2 February 2017
President Donald Trump, continuing his push to slash the cost of defense programs, wants to build more submarines but for less money.
"We're lacking submarines, and we're going to build new submarines, but the price is too high, so I'm cutting the prices way down," Trump said in a Jan. 26 interview at the White House.
The Navy did not immediately return a request for comment.
"I am pleased the Trump Administration recognizes the strategic importance of a strong submarine fleet," said Sen. Jack Reed, D-R.I., the top Democrat on the Armed Services Committee.
"One of the ways to achieve future cost savings is by making smart investments in a skilled workforce and state-of-the-art facilities, which is something we've done here in Rhode Island over the last several years," Reed said.
"We are currently only building one kind of submarine - the Virginia-class program, which is under cost and ahead of schedule," Reed said. "The Columbia-class program, which will replace Ohio-class submarines, is still in the design phase, but the shipbuilders and the Navy are working to reduce construction costs to make the boat as efficient and cost effective as possible."
On the campaign trail, Trump called for a 350-ship Navy but never detailed how he'd beef up the fleet. In recent years, the total number of Navy ships has hovered around 270 to 290. The current count is 274.
"It's a good thing to have a new president who is on track with all the force assessments and strategic reviews that confirm the value of the undersea fleet," said U.S. Rep. Joe Courtney, D-2nd District.
Courtney said he is looking forward to the Trump administration's involvement with the Seapower and Projection Forces Subcommittee, of which he is ranking member, in developing this year's defense bill. The subcommittee has oversight over the military's air and sea programs and is where vital discussions about funding for shipbuilding occur.
Late last year, the Navy released a proposal calling for 355 ships, including 18 more attack submarines. If the service's lofty goals are met, it could cost an additional $3.5 billion to $4 billion a year, according to a study by the Congressional Research Service. And that's just shipbuilding costs. More money would be needed to operate and maintain the additional ships and for additional personnel, the study points out.
The Navy expects to have 52 operational attack submarines in 2017.
Attack subs cost $2.7 billion each, and the new ballistic missile submarines are expected to have a price tag of $8 billion each.
Electric Boat President Jeffrey Geiger said in January that the company is poised to meet the Navy's demand for more submarines, provided it has the time to build up its workforce, supplier base and facilities. Already, Electric Boat is in the midst of a hiring spree to carry out its current workload.
Electric Boat, with facilities in North Kingstown and Groton, Connecticut, and Newport News Shipbuilding build two Virginia-class attack submarines a year. Former Secretary of the Navy Ray Mabus, in one of his last visits to Electric Boat, handed out mock punch cards that said "Buy 9 subs, get the 10th one free!" referencing the $2 billion in savings achieved through a $17.6-billion contract, the largest in Navy shipbuilding history, awarded to Electric Boat in April 2014.

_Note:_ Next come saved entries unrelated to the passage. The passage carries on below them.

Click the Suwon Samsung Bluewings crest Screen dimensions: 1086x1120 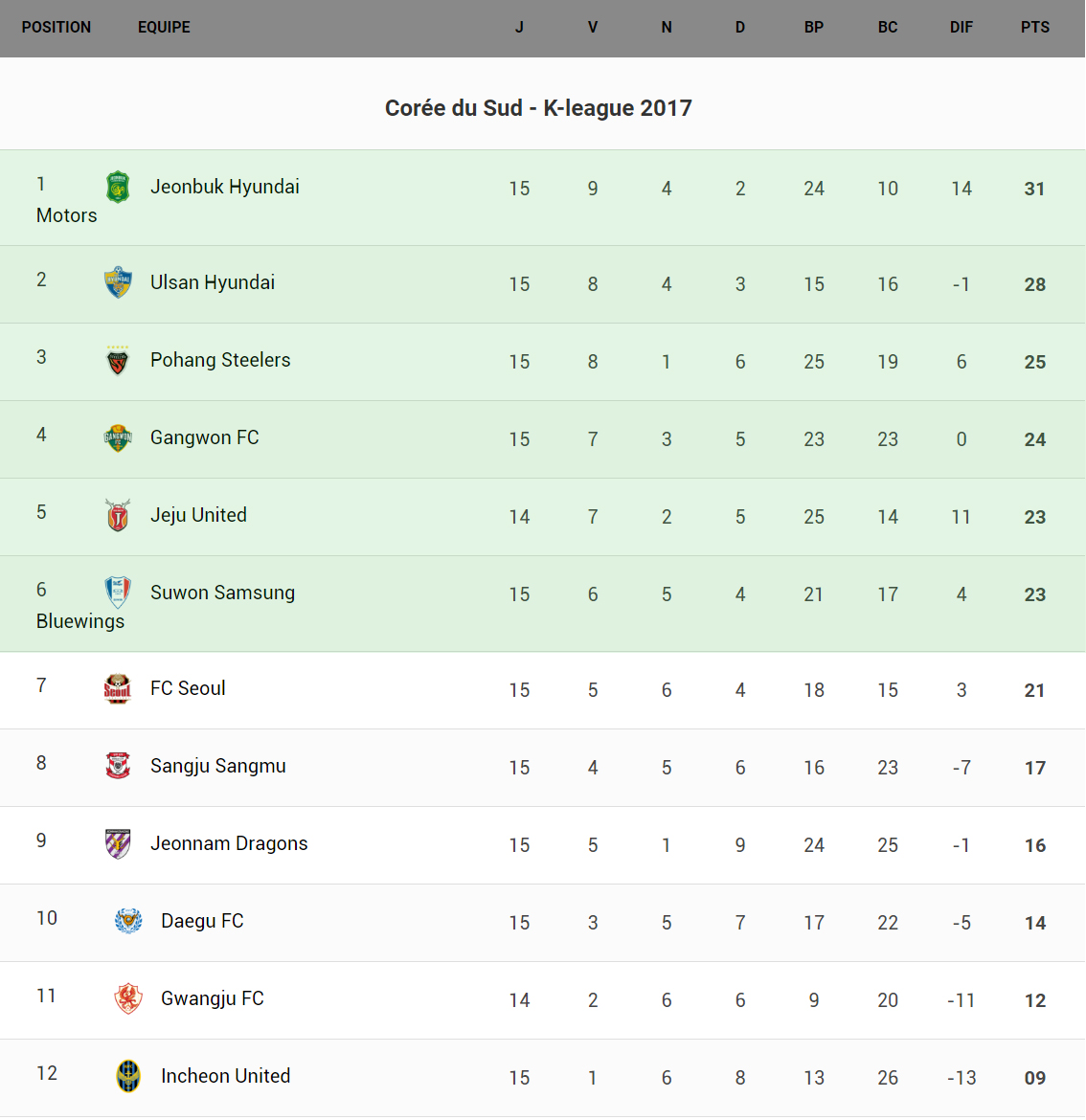(118, 593)
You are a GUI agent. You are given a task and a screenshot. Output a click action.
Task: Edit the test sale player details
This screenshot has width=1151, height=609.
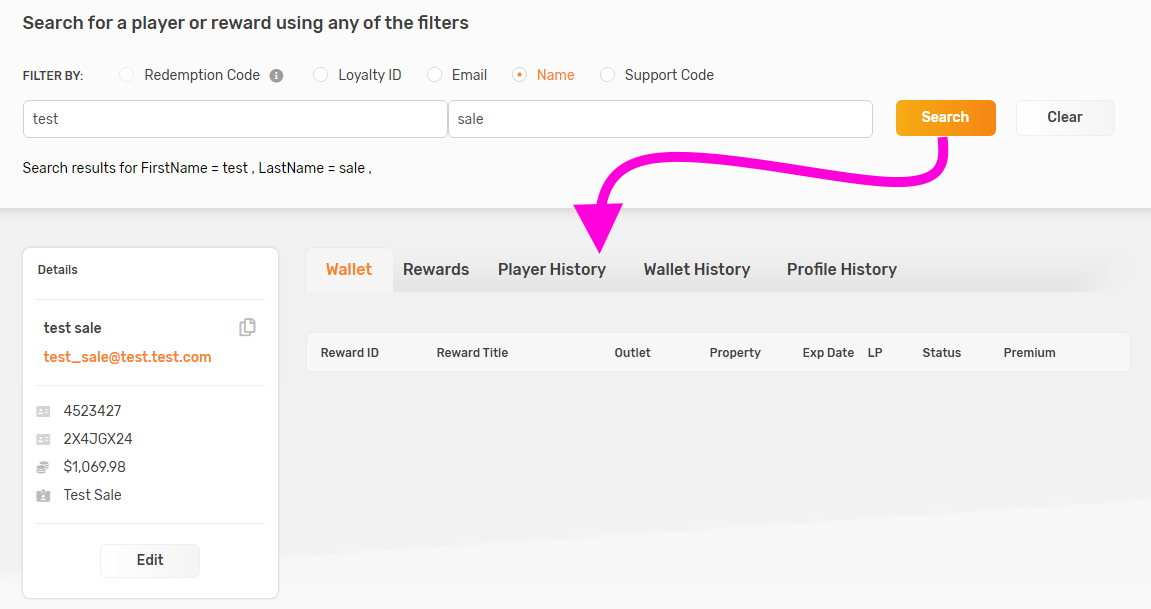pos(150,560)
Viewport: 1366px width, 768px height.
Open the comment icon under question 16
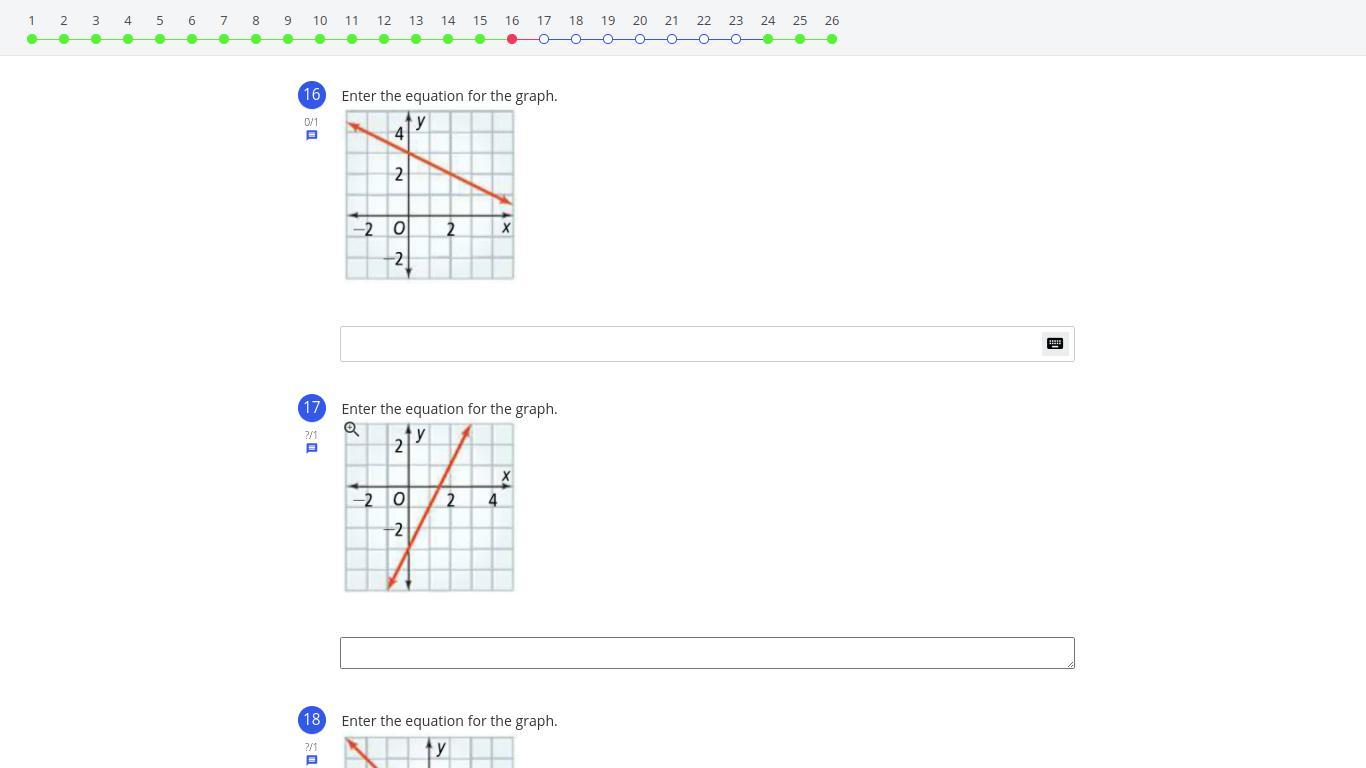(x=312, y=135)
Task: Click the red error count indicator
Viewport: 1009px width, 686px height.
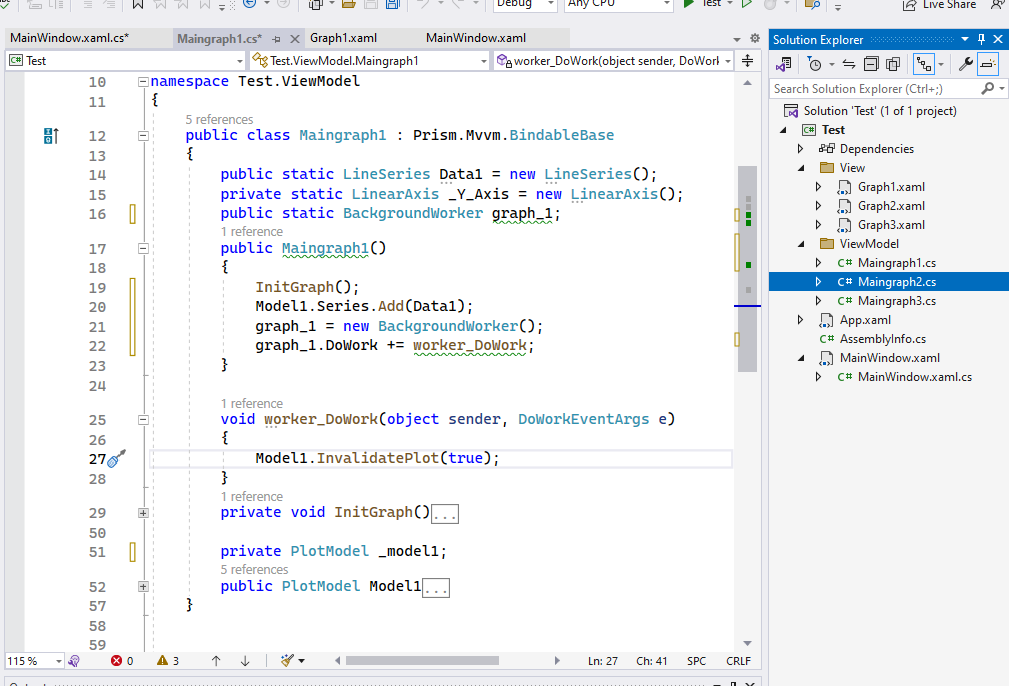Action: point(121,661)
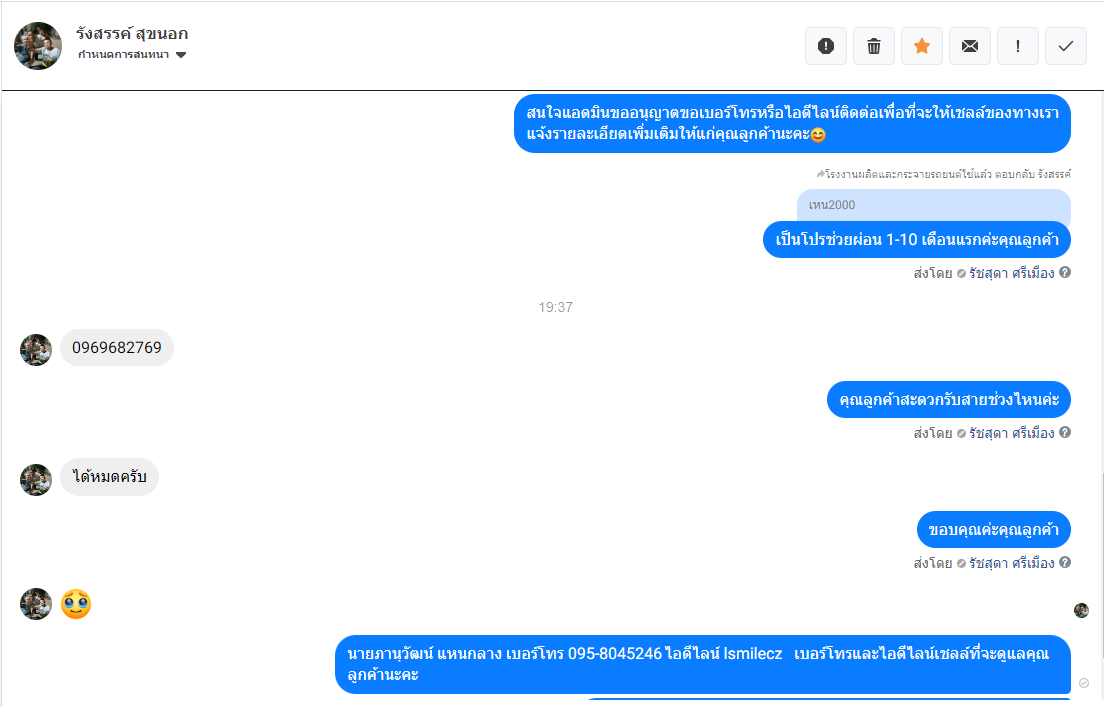Viewport: 1104px width, 707px height.
Task: Click the quoted reply เหน2000 bubble
Action: click(x=934, y=205)
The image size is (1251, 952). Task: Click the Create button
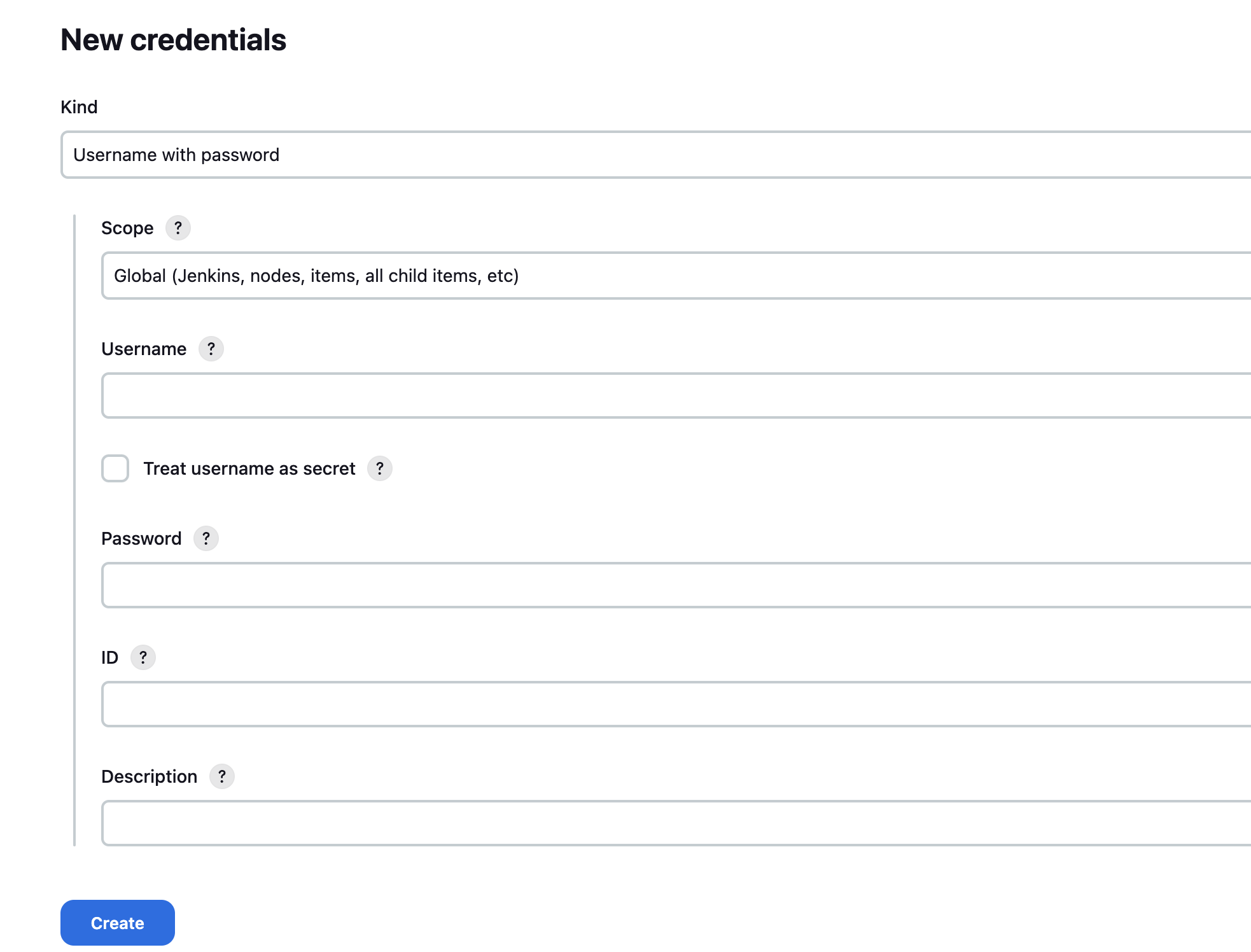(x=118, y=923)
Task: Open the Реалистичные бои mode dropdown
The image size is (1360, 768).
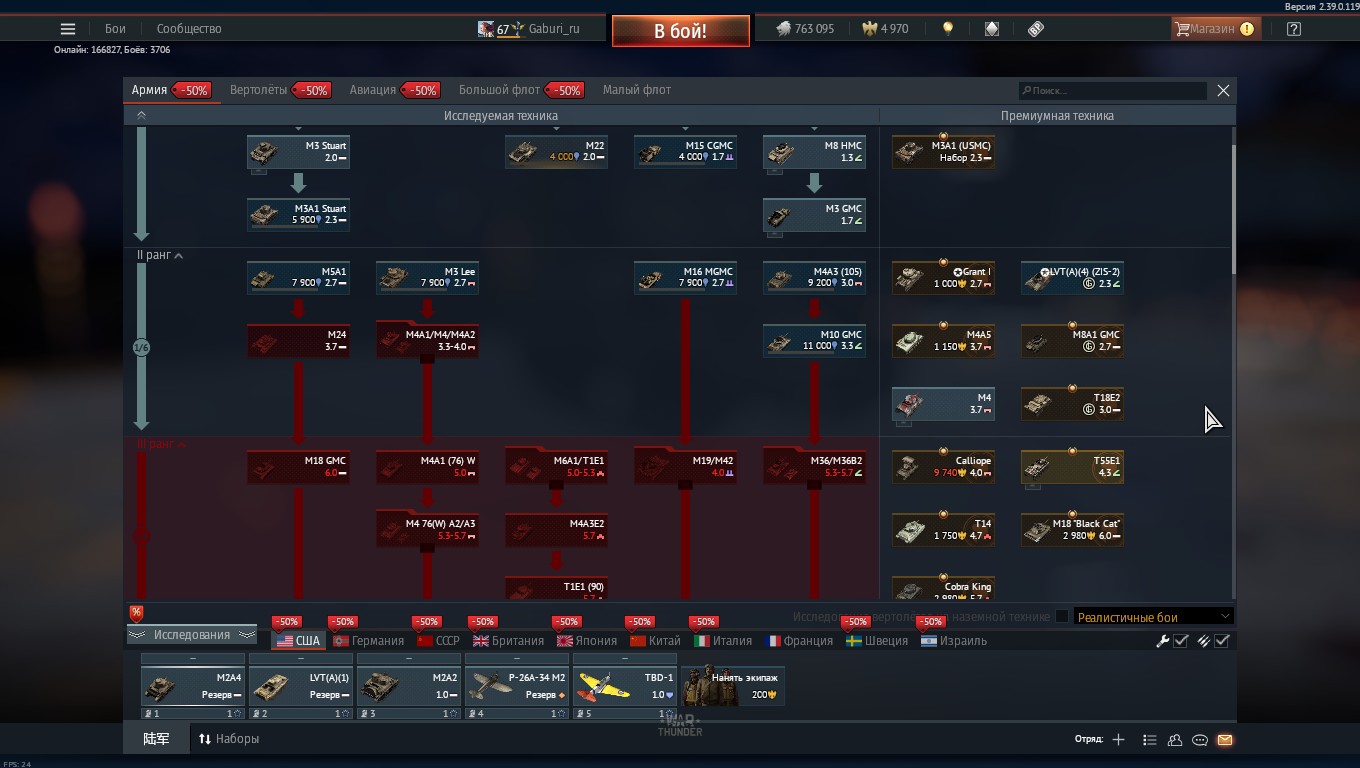Action: pos(1153,617)
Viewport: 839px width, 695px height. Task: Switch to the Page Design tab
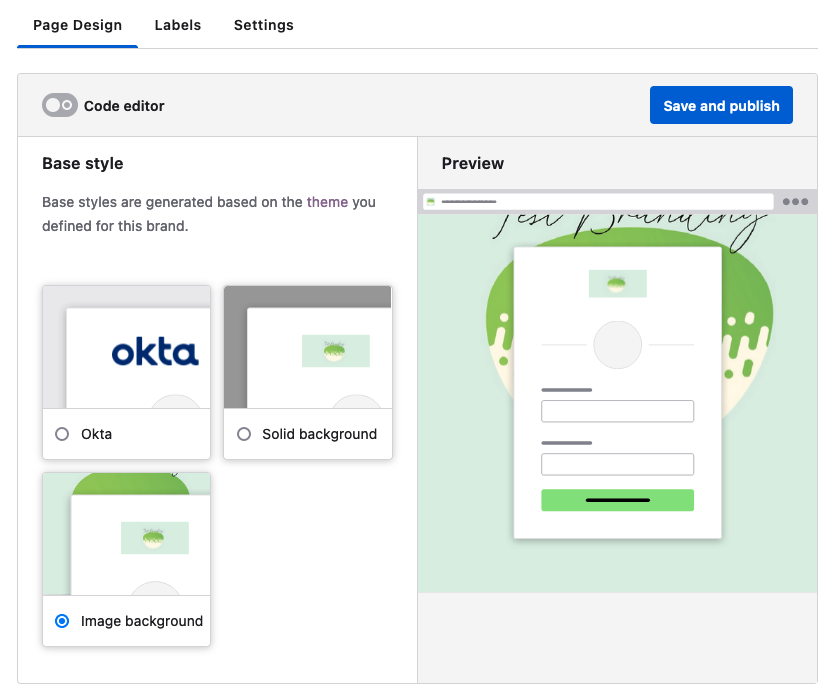click(x=77, y=25)
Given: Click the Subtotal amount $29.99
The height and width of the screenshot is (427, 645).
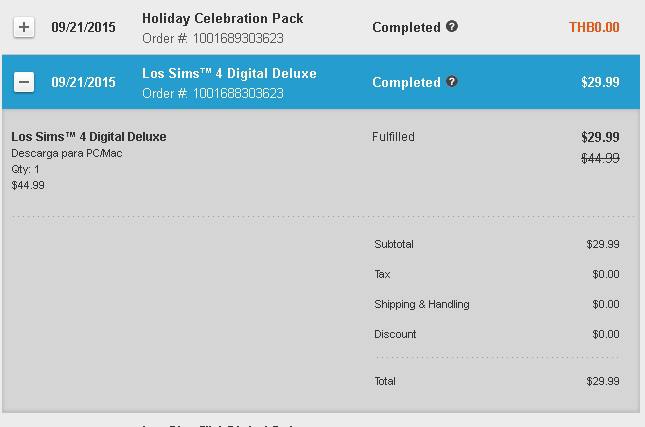Looking at the screenshot, I should pyautogui.click(x=603, y=244).
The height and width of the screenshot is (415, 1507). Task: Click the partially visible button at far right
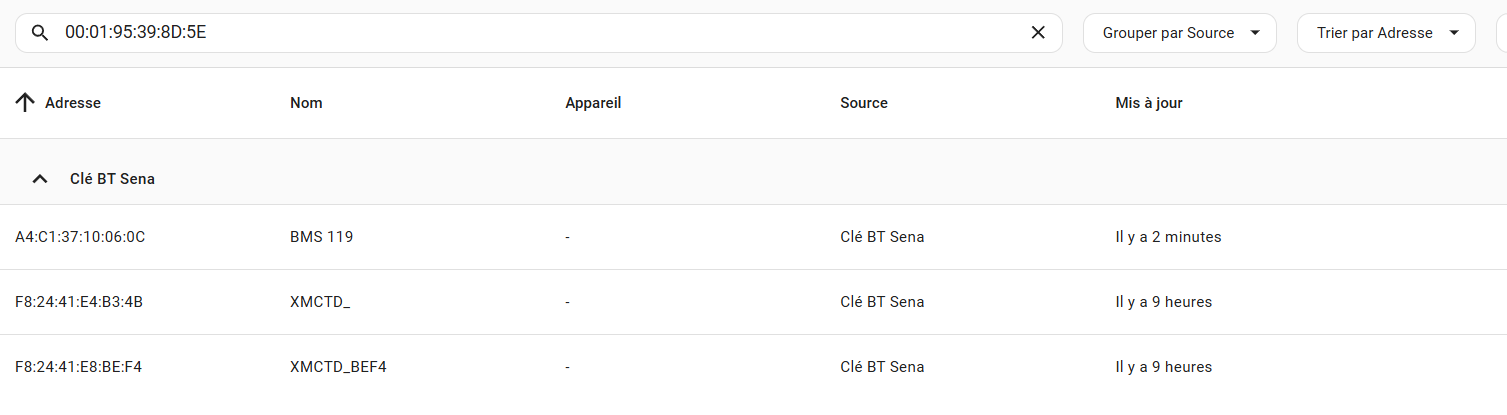tap(1501, 33)
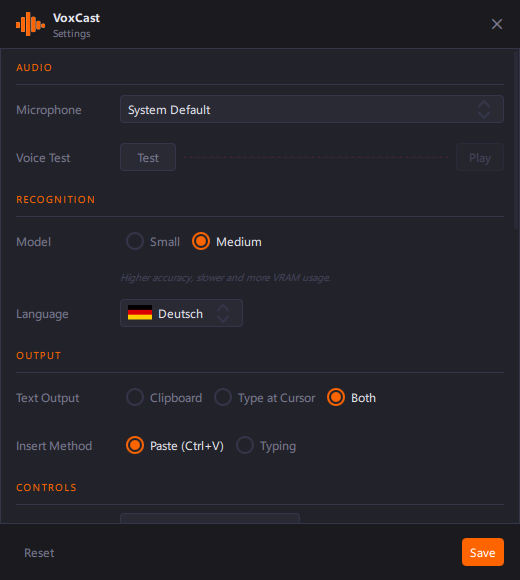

In the negotiation of that contract, certain initiatives were put in place to reduce design costs, the most significant of which was a redesigned bow that included a new sonar array and two larger payload tubes instead of 12 individual, vertical-launch missile tubes. About 20 percent of the ship's design was changed to save about $100 million per submarine. Other cost-saving measures included the ability to buy materials far in advance.
"Those of us who have worked with EB over the years know that affordability is a factor in their business model," said Bob Ross, executive director of the state's Office of Military Affairs.
The company is "well aware" that it is "incredibly expensive" to build submarines and works "very hard to be as efficient and affordable as they can," Ross said.
But he noted that a high price tag is inevitable given the advanced technology being built.
"There's more technology in the Virginia-class submarines than in the space shuttle program," he said. "It's never going to be a low number."
Generally speaking, the Virginia program has been hailed as a success for the on-time and under-budget delivery of the submarines, despite setbacks when inspectors discovered unauthorized and undocumented weld repairs that affected at least three of the submarines. After delivering the Navy's newest attack submarine, the USS Illinois in August 2016, EB estimated the boat came in more than $100 million below target.
On-time and under-budget delivery is why the Navy continues to invest in EB, according to U.S. Sen. Chris Murphy, D-Conn., who said in a statement that he won't stop fighting for "strong federal investments that ramp up our submarine force and the local jobs it supports."
The new class of ballistic missile submarines, known as the Columbia class, is expected to cost $128 billion. That number is almost $50 billion lower than original procurement cost estimates due to reducing the number of ships in the class from 14 to 12 and the number of number of missile tubes from 20 to 16, among other initiatives.
Given that the program is well into the design stage, "future decreases will be more difficult to achieve," Frank Kendall, the Pentagon's top weapons buyer, said in approving the program to move on to the advanced development phase.
The best way to keep costs down is to stay on schedule, said U.S. Sen. Richard Blumenthal, D-Conn. He noted that the Navy and EB have been working "tirelessly" and "relentlessly" for years to reduce costs and increase efficiency.